Enjoy your weekend indulgences without the spectre of weight gain haunting you.

For 27-year-old Shikha Malhotra, a call centre manager, weekends are not just a breather but also the only time she has a normal life. “As soon as I step out of office on Friday, my friends call and we usually go to our favourite hangout where we eat, drink and talk. I sleep for about 12-13 hours,” she says.

Although this helps replenish her stamina for the next week, she also feels guilty at having wasted a week’s effort of sticking to a strict diet and workout regimen. “Weekend bingeing washes out all my hard work during the working days. For years, I haven’t been able to get into half my wardrobe, but I don’t seem to be able to do much about this.”

Rising trend

Lately, the trend of weekend bingeing is making a significant contribution to the rising obesity problem. Many people control their diet throughout the working week and splurge on high-calorie foods and drinks during weekends. This upsets their calorie intake balance and makes them eat even more, leading to excessive weight gain in the long term. Luckily most do realise the ill effects almost immediately but don’t know what to do. “Is there any way out?” asks Soumya, a 25-year-old executive.

Experts believe that drastic changes in lifestyle and eating habits, at least in the long term, is very difficult to achieve. A restrictive fitness regimen rarely ensures adherence. If people control their diet on weekdays, they tend to let go during the weekends. This nullifies all the effort, leading to frustration and disappointment.

The solution is not to focus on diet control.

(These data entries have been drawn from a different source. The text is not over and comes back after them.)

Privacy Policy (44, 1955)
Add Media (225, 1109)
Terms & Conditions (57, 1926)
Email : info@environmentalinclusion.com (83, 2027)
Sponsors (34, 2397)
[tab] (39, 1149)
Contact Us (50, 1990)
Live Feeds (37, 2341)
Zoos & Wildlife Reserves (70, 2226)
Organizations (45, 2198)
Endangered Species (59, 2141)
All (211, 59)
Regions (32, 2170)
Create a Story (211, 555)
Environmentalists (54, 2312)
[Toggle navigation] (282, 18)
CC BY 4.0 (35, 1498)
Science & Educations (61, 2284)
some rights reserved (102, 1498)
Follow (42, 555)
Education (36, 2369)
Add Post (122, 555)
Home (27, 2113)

Instead try to bring changes in the body metabolism. Interestingly, all those who have a tendency to put on weight usually have low basal metabolic rate (BMR). BMR is the amount of energy we spend while doing nothing. This means that if your BMR is high then you will burn more calories even while sitting still. If your BMR is low then you might burn an equal number of calories only after some brisk walking or similar physical activity. BMR is also directly linked with muscle mass. Crash dieting and cutting down on food (without nutritional counselling) might lead to muscle loss and could lower BMR further leading to long-term weight gain.

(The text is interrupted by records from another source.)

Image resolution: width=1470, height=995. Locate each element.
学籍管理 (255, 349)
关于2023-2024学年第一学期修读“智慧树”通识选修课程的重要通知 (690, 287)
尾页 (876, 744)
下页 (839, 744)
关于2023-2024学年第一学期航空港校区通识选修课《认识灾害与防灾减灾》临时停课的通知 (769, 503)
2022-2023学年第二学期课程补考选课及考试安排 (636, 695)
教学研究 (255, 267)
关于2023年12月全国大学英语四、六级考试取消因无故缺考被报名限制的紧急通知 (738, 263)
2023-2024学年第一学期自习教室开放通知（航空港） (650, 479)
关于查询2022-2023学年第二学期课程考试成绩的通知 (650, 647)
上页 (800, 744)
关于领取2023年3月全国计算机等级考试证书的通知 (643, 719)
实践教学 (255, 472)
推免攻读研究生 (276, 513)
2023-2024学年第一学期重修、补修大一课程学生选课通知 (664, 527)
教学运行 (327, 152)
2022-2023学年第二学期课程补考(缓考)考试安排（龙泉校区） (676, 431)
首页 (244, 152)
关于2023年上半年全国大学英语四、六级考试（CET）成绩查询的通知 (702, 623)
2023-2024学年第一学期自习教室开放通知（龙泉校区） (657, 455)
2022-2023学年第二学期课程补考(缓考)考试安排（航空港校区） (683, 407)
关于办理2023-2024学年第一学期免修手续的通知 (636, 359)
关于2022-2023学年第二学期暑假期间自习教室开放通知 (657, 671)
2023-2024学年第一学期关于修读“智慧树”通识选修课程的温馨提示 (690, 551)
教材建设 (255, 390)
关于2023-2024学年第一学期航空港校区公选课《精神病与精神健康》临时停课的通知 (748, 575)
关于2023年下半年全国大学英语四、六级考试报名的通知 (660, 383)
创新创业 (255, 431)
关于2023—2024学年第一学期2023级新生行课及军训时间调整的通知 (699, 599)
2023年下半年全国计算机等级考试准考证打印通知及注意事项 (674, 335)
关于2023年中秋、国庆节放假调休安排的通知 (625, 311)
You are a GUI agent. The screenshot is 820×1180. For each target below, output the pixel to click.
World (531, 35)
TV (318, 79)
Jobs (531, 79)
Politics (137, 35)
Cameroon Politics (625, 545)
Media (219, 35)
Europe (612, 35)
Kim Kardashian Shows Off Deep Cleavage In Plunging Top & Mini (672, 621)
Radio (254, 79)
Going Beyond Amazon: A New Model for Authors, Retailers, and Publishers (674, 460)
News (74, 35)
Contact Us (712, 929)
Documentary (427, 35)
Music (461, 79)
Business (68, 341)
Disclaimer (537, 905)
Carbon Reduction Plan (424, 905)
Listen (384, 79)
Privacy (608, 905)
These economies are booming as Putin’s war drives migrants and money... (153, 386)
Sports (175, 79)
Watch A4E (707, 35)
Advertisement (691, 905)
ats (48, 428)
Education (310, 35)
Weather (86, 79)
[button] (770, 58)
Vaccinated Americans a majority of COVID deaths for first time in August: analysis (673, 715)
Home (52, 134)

The effective management of weekend bingeing is not at all difficult if you can keep your BMR high through the day and keep yourselves full with some high-fibre food. This will allow you to enjoy your favourite weekend indulgences without the spectre of weight gain haunting your conscience.

Quick tips

Increase BMR by having small frequent meals, exercising and having bioactive components in food like flavonoids.

Go for a low calorie nutritionally rich diet.

Include fibre rich foods that help control hunger pangs.

Drink lots of water. Avoid carbonated drinks.

Avoid fried food and bakery products.

Control fat intake. All fats, good or bad, contribute 9 kcal/gm.